The assignment: Describe a time when you experienced the joy of inquiry (or learning, or discovery).
My journal is filled with moments like this. Do I pick an early one from long ago, or the gift of an extraordinary peak experience…wondering on what basis to proceed. I think I’ll describe one of my earliest recorded experiences and one more recent one.
It was in the Fall of 1977 and I was visiting a friend in Vermont who had a farm deep in the back woods on the side of a mountain…
You stopped to investigate something that caught your eye. I walked ahead up the solitary dirt road. It cut through the trees upward and I was breathless from the exertion. That was the moment I saw it all. The moment the world and time suspended in a kind of slow motion. The reddish-ocher, orange and green leaves arched overhead, with sunlight shafting through them. The warm damp air was filled with forest dust.
Flying insects darted in and out of the shafts of light like whirling flecks of silver. My ears became the sound of the cool spring that rushed along the side of the road, the sound of a bird that echoed, and the distant buzz of someone sawing wood. I breathed the scent of new moist earth the road crew had plowed over the ruts due to last night’s torrential rain. The magnitude of the moment caught me completely by surprise, joyful, timeless, open and unthinkable.
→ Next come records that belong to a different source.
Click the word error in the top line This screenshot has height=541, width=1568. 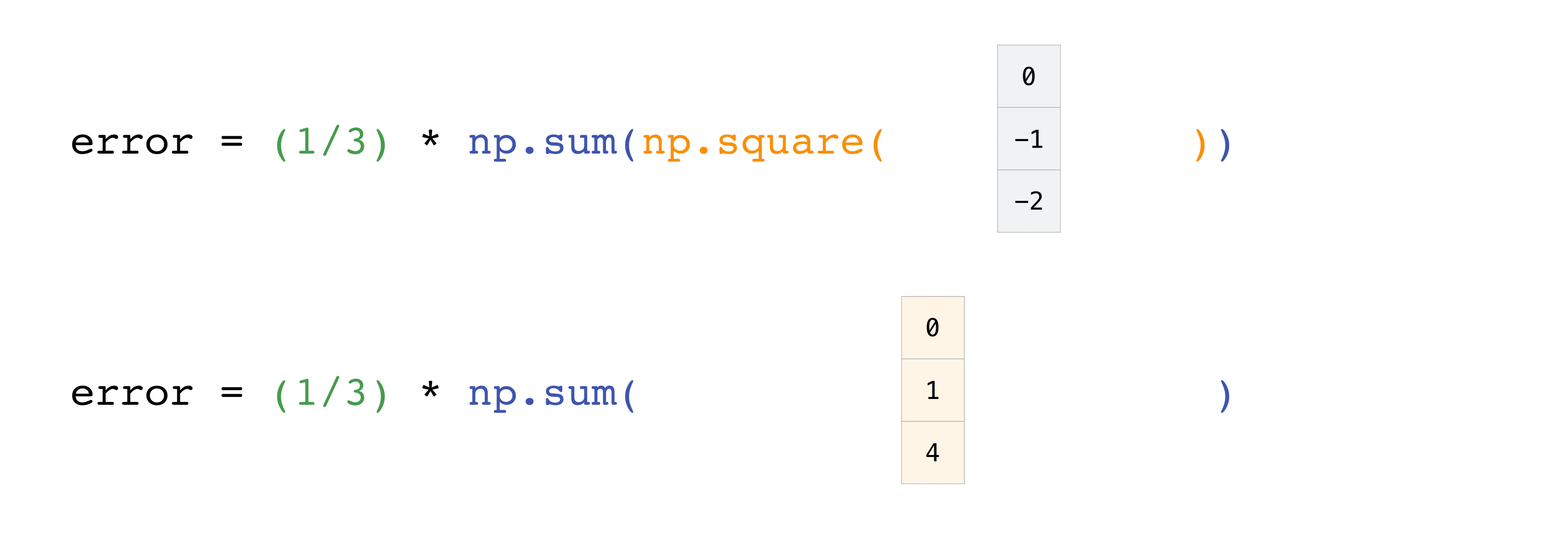[x=131, y=143]
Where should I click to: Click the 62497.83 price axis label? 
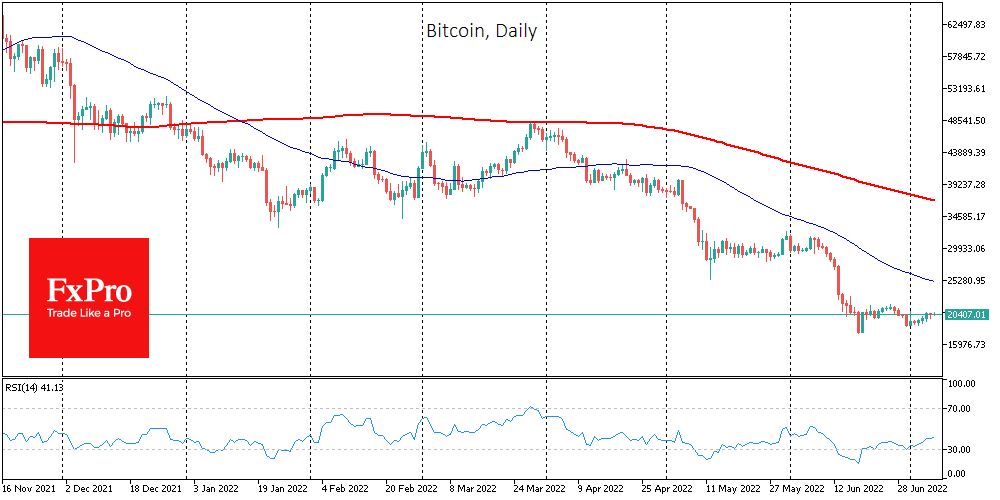point(966,24)
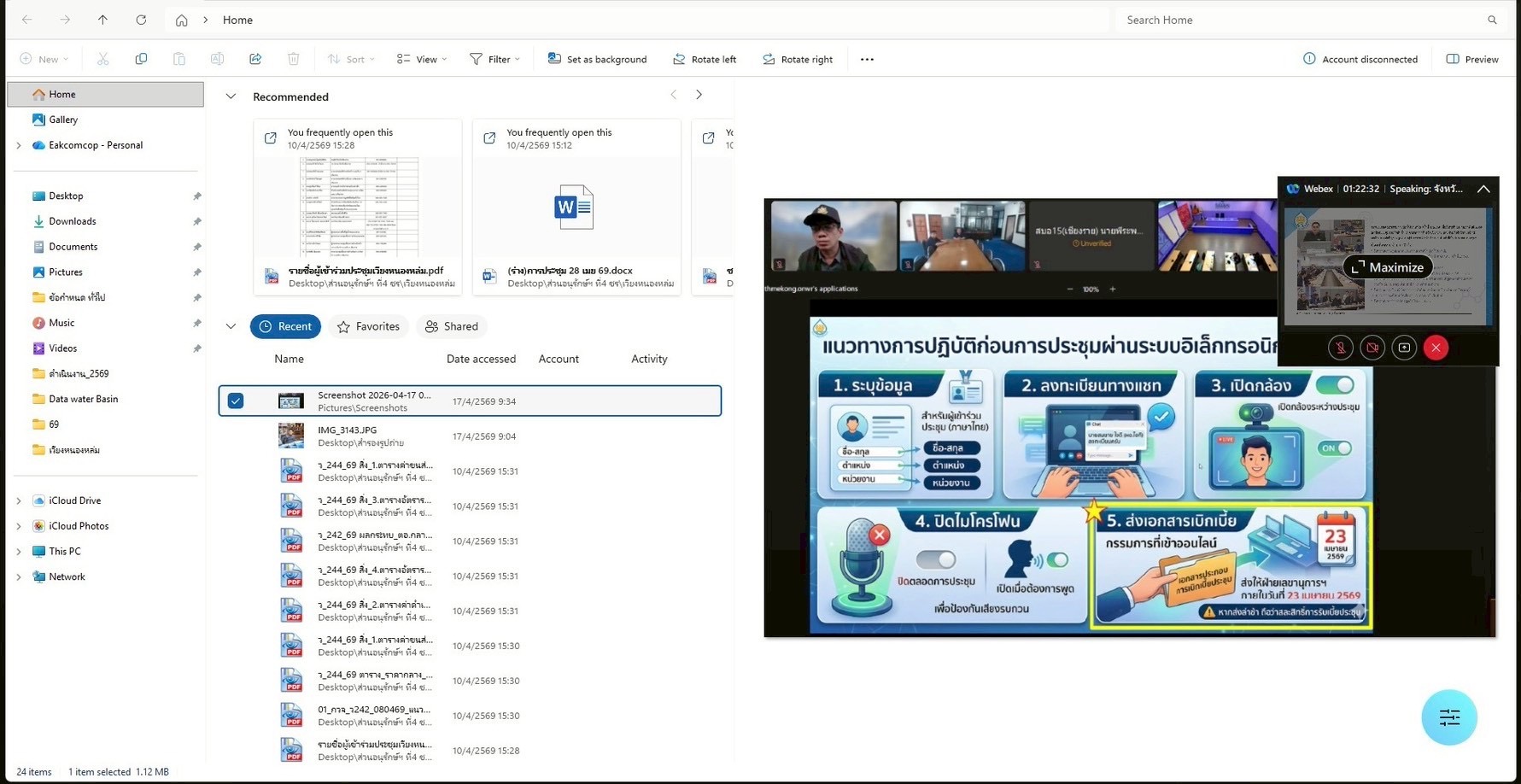This screenshot has height=784, width=1521.
Task: Switch to the Shared tab
Action: pyautogui.click(x=452, y=326)
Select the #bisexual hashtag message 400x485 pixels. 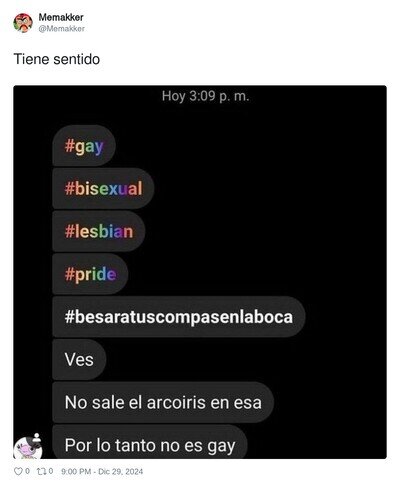[x=103, y=189]
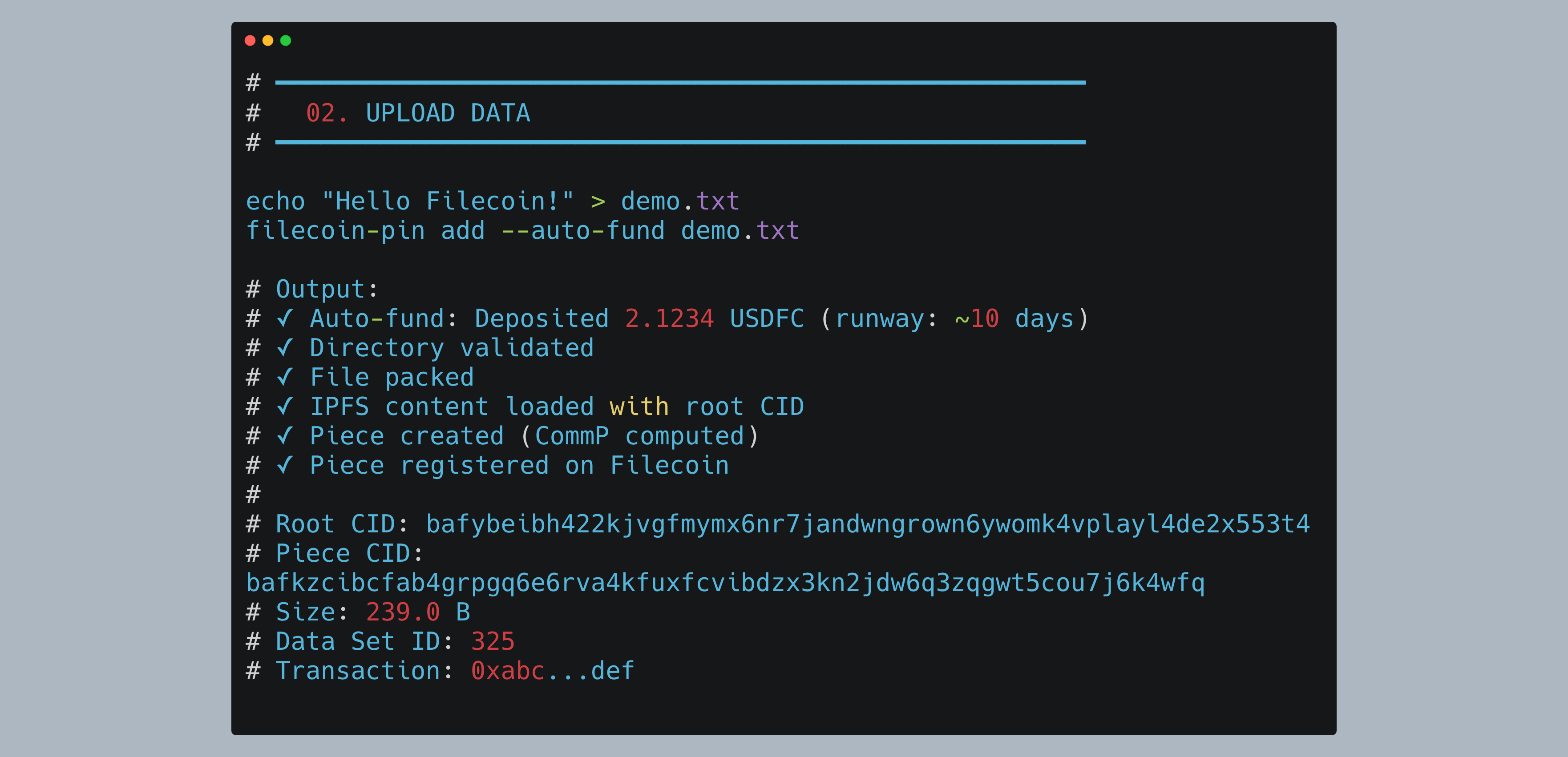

If you recall no words were exchanged. After a moment I turned around to see if you saw too. I was puzzled. You were watching me with a smile. I smiled back and shook my head, what else can you do at a time like that?
I lost someone close to me and I was deeply feeling that pain. Each day I felt a hollow where that presence used to be, and each night the pain seemed to rise from a depth where I must have been repressing it. Such a sweet friend she was to us for many years, her sense of fun, her affection, and her loyalty, her soulful eyes that connected directly with my heart.
Because of my meditation practice I’d been observing my experiences and emotions as they are presented. When I felt tears well up I opened to whatever was there and did not turn away. After I went to bed for the night I woke a little after midnight and felt access to great spaciousness, so I sat up to meditate. I went right to depths beyond what was normally available to me then, and I wondered if there was a connection to this opening of the heart to the pain of my sorrow. As vastness made thought light and transparent, the feel of sorrow and the loss of a loved one brought more tears. But something peculiar was happening in this immensity; the feel of sorrow turned sweet. I found myself welcoming the near ecstatic sensations running up and down my spine, and there was no longer any pain. There was freedom, I was thanking life for the gift of being, and I was grateful for the open awareness of joy and sorrow, for underneath the layers of thought and conditioning that rule my surface existence there was little difference. In vastness, where the storm of my center forms and blows with sound and fury there was a calm of such exquisite delicacy, and a deep, profound reverence.